TASK TO COMPLETE — Once you have read the records below, print them again exactly as they stand.

Pixel coordinate grounding data
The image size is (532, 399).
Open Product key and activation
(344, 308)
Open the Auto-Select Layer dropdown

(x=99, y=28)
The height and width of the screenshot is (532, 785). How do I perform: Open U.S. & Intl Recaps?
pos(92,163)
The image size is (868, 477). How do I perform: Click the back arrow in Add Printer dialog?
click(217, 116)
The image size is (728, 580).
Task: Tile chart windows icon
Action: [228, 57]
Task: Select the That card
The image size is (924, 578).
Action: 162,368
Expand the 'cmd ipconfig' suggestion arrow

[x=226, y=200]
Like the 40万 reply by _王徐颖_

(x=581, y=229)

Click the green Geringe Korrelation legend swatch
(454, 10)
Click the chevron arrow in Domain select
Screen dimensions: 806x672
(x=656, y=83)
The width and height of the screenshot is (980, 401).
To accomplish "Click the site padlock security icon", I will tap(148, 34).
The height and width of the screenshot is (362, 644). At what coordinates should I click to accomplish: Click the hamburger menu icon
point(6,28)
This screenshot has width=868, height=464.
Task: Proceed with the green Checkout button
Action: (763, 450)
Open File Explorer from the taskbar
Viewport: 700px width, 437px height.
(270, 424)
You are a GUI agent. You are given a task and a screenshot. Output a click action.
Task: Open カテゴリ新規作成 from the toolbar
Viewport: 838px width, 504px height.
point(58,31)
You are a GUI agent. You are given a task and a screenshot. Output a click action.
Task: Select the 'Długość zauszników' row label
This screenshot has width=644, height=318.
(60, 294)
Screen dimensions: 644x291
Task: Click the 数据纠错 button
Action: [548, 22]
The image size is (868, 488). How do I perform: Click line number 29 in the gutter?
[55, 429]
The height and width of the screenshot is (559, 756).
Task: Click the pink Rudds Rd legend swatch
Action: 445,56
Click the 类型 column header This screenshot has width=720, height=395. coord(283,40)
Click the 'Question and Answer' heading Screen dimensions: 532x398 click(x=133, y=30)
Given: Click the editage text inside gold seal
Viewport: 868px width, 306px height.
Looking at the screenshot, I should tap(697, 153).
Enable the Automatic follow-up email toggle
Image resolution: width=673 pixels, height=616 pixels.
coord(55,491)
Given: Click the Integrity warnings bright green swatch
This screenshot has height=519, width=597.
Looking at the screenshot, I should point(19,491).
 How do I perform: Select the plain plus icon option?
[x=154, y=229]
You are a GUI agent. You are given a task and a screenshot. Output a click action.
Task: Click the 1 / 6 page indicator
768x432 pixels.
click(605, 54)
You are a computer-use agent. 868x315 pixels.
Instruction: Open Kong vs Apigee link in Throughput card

RESPONSE TO THE EXERCISE —
The image size is (532, 399).
Open Product key and activation
(344, 308)
Open the Auto-Select Layer dropdown

(x=99, y=28)
The height and width of the screenshot is (532, 785). How do I perform: Open U.S. & Intl Recaps?
pos(92,163)
The image size is (868, 477). How do I perform: Click the back arrow in Add Printer dialog?
click(217, 116)
The image size is (728, 580).
Task: Tile chart windows icon
Action: [228, 57]
Task: Select the That card
The image size is (924, 578).
Action: 162,368
Expand the 'cmd ipconfig' suggestion arrow

[x=226, y=200]
Like the 40万 reply by _王徐颖_

(x=581, y=229)

Click the green Geringe Korrelation legend swatch
(454, 10)
Click the chevron arrow in Domain select
Screen dimensions: 806x672
(x=656, y=83)
The width and height of the screenshot is (980, 401).
To accomplish "Click the site padlock security icon", I will tap(148, 34).
The height and width of the screenshot is (362, 644). At what coordinates should I click to accomplish: Click the hamburger menu icon
point(6,28)
This screenshot has width=868, height=464.
Task: Proceed with the green Checkout button
Action: (763, 450)
Open File Explorer from the taskbar
Viewport: 700px width, 437px height.
(270, 424)
You are a GUI agent. You are given a task and a screenshot. Output a click action.
Task: Open カテゴリ新規作成 from the toolbar
Viewport: 838px width, 504px height.
point(58,31)
You are a GUI agent. You are given a task and a screenshot. Output a click action.
Task: Select the 'Długość zauszników' row label
This screenshot has width=644, height=318.
(60, 294)
Screen dimensions: 644x291
Task: Click the 数据纠错 button
Action: [548, 22]
The image size is (868, 488). How do I perform: Click line number 29 in the gutter?
[55, 429]
The height and width of the screenshot is (559, 756).
Task: Click the pink Rudds Rd legend swatch
Action: 445,56
Click the 类型 column header This screenshot has width=720, height=395. coord(283,40)
Click the 'Question and Answer' heading Screen dimensions: 532x398 click(x=133, y=30)
Given: Click the editage text inside gold seal
Viewport: 868px width, 306px height.
Looking at the screenshot, I should tap(697, 153).
Enable the Automatic follow-up email toggle
Image resolution: width=673 pixels, height=616 pixels.
coord(55,491)
Given: Click the Integrity warnings bright green swatch
This screenshot has height=519, width=597.
Looking at the screenshot, I should point(19,491).
 How do I perform: Select the plain plus icon option?
[x=154, y=229]
You are a GUI agent. You are given a task and a screenshot. Output a click action.
Task: Click the 1 / 6 page indicator
768x432 pixels.
click(605, 54)
You are a computer-use agent. 868x315 pixels.
Instruction: Open Kong vs Apigee link in Throughput card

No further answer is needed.